━━━ Input data

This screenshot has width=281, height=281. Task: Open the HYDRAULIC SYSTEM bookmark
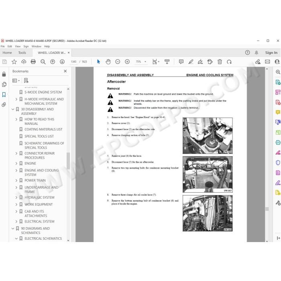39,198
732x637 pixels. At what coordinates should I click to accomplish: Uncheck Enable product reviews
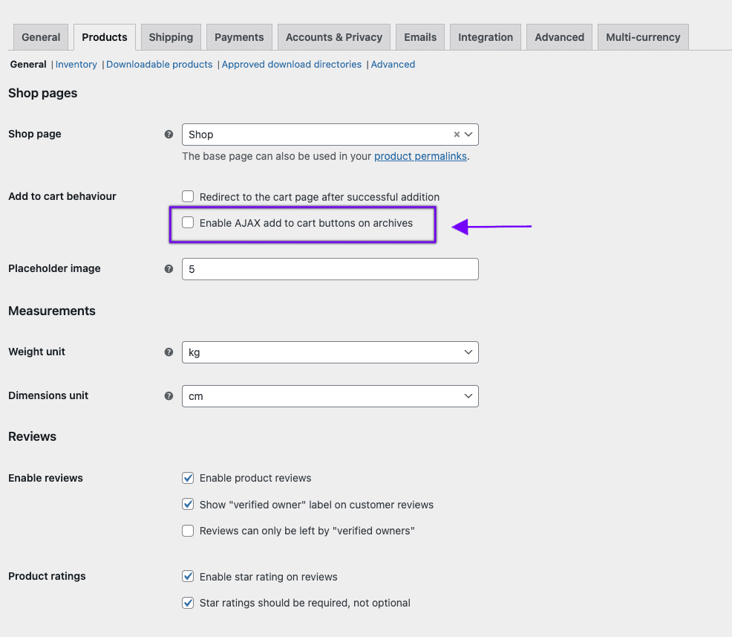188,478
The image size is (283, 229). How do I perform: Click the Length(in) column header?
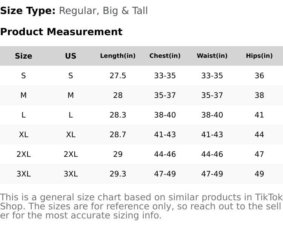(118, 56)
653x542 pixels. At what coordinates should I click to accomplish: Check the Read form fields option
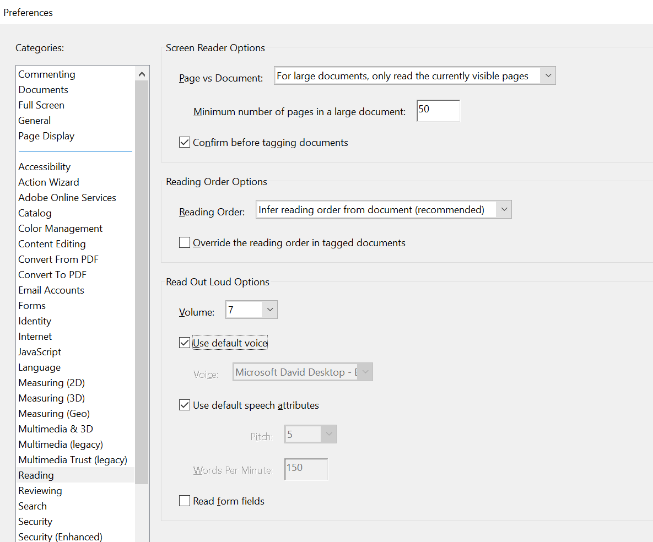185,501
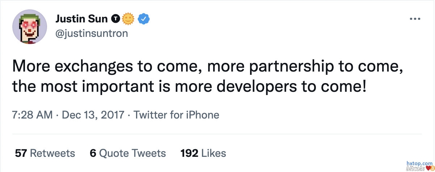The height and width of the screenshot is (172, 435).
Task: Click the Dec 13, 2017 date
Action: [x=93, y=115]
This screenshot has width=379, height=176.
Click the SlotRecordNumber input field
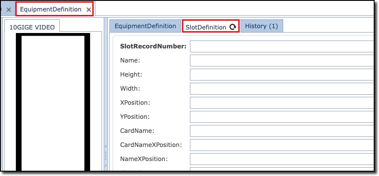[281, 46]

━━━━━━
━━━ Input data

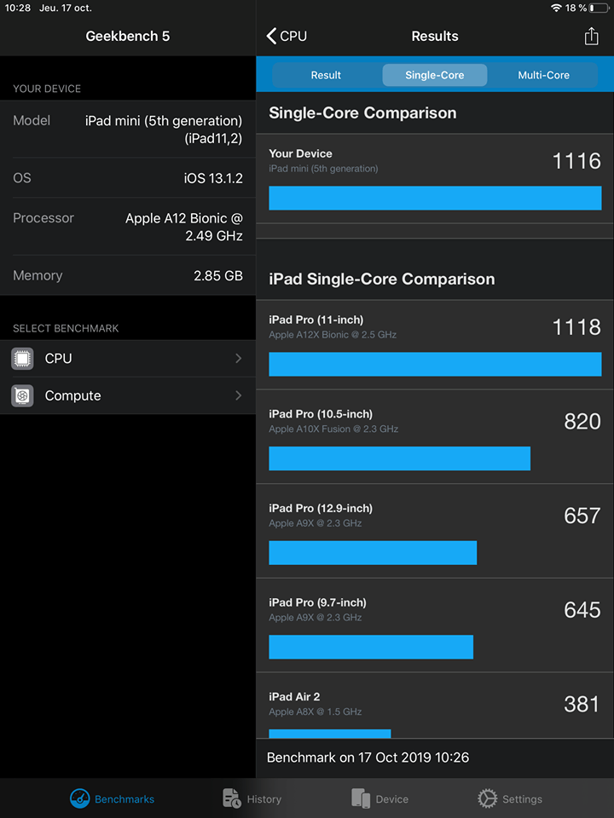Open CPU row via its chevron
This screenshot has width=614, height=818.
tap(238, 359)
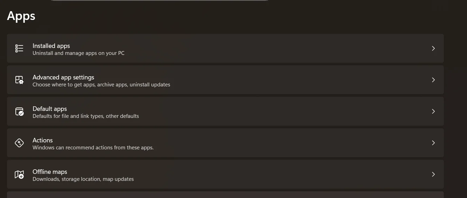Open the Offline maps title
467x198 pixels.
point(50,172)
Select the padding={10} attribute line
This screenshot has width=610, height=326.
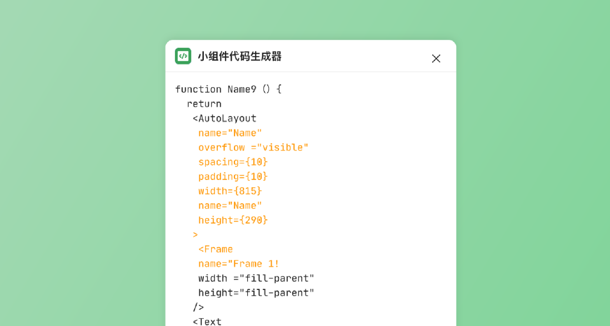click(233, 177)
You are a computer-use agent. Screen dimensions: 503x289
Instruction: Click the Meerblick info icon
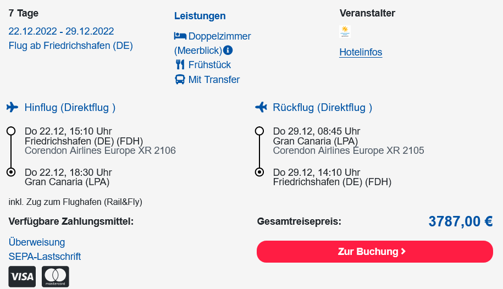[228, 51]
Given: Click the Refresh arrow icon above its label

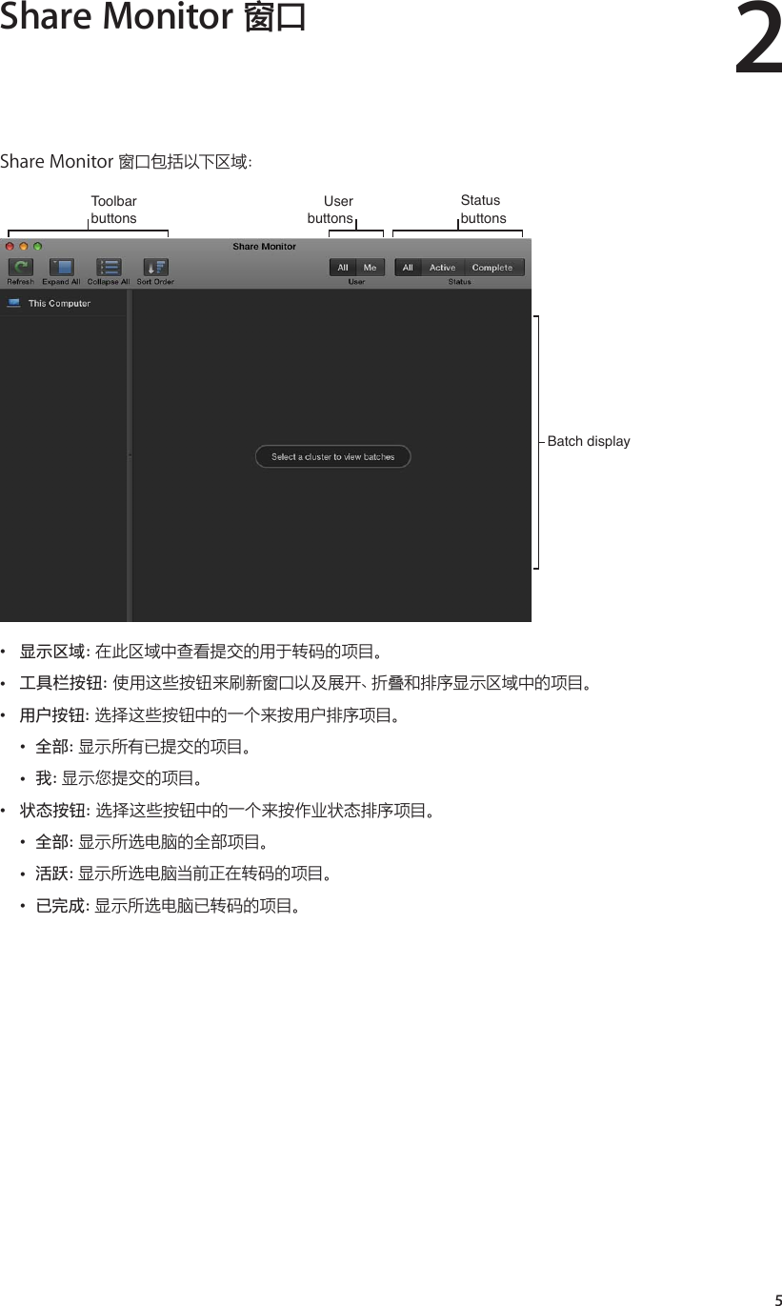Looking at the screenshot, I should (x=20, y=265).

━━━━━━
━━━ Input data

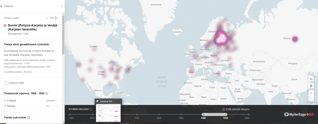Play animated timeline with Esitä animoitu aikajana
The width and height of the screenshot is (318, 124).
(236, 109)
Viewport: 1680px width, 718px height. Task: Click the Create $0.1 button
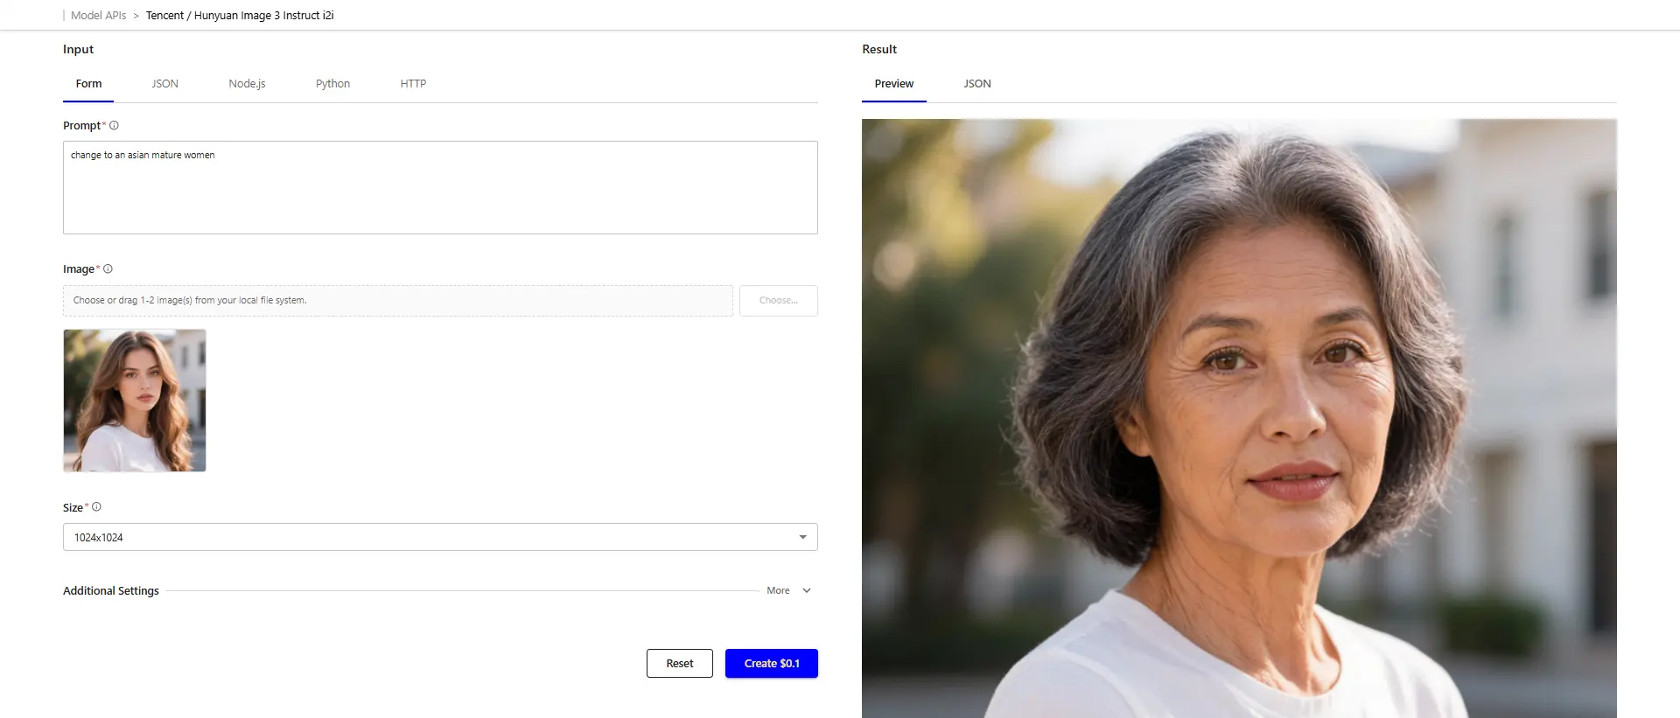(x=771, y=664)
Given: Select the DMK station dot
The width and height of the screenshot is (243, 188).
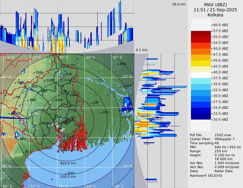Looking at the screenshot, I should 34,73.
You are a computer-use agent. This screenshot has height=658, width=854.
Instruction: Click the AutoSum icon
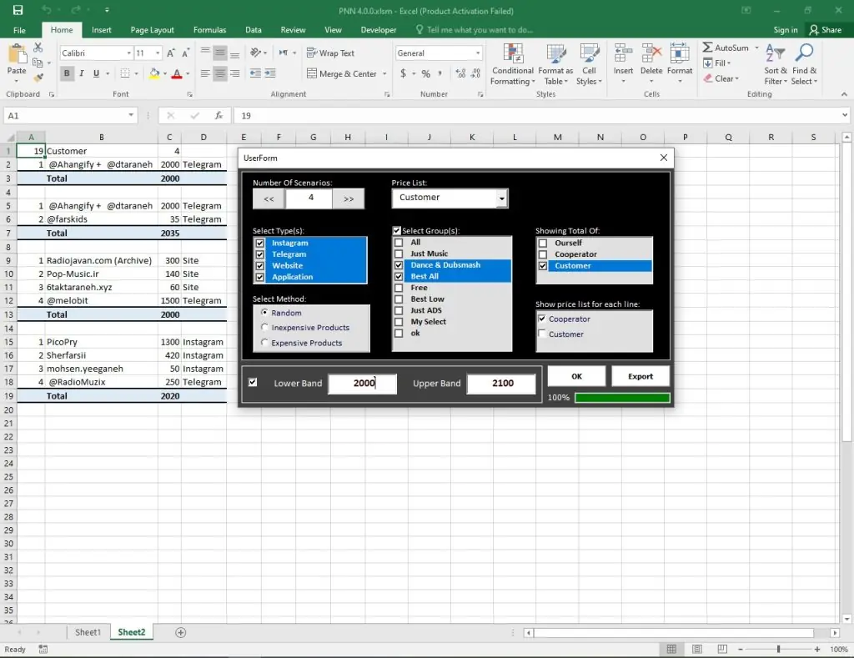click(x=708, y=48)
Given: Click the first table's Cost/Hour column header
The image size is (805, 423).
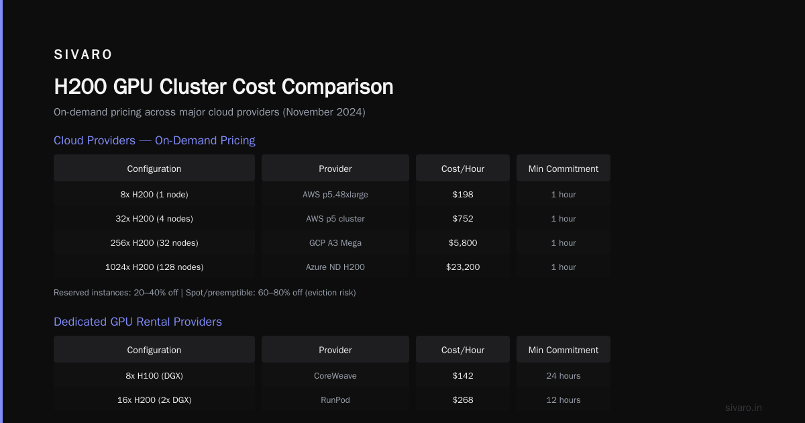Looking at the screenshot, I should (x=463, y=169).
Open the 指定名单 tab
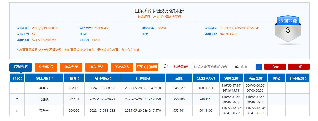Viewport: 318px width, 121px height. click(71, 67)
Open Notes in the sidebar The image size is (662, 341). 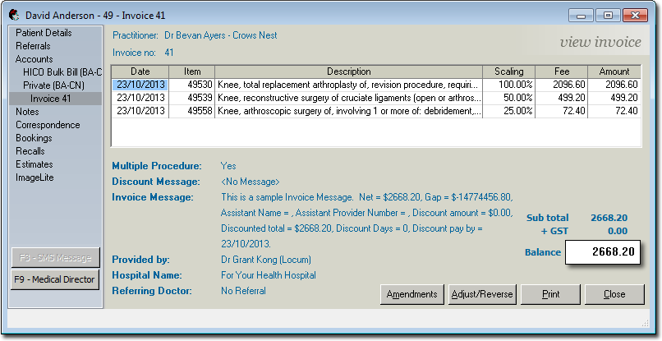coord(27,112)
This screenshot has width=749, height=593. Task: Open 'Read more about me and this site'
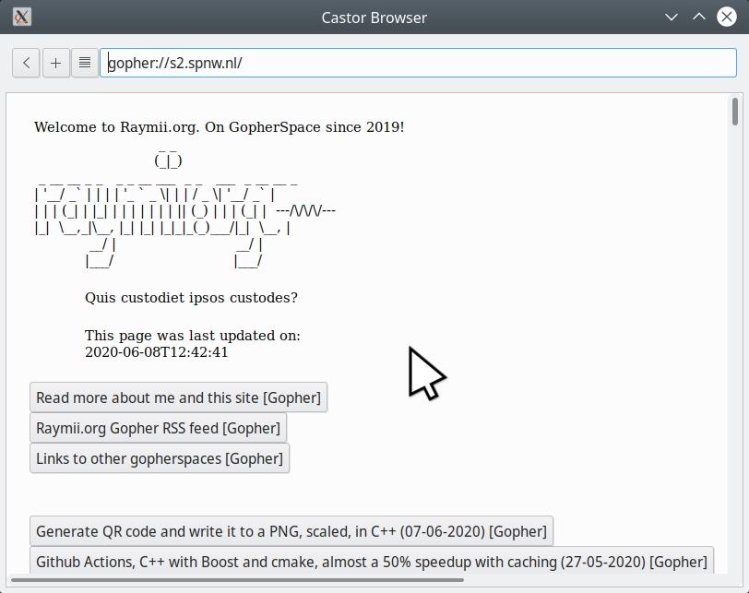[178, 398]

━━━━━━

Work to be completed.
All lines in the listing above that contain "computer" should be shown.

Finished task.
You are a computer-use agent. Screen dimensions: 503x289
You are a computer-use agent. This screenshot has height=658, width=854.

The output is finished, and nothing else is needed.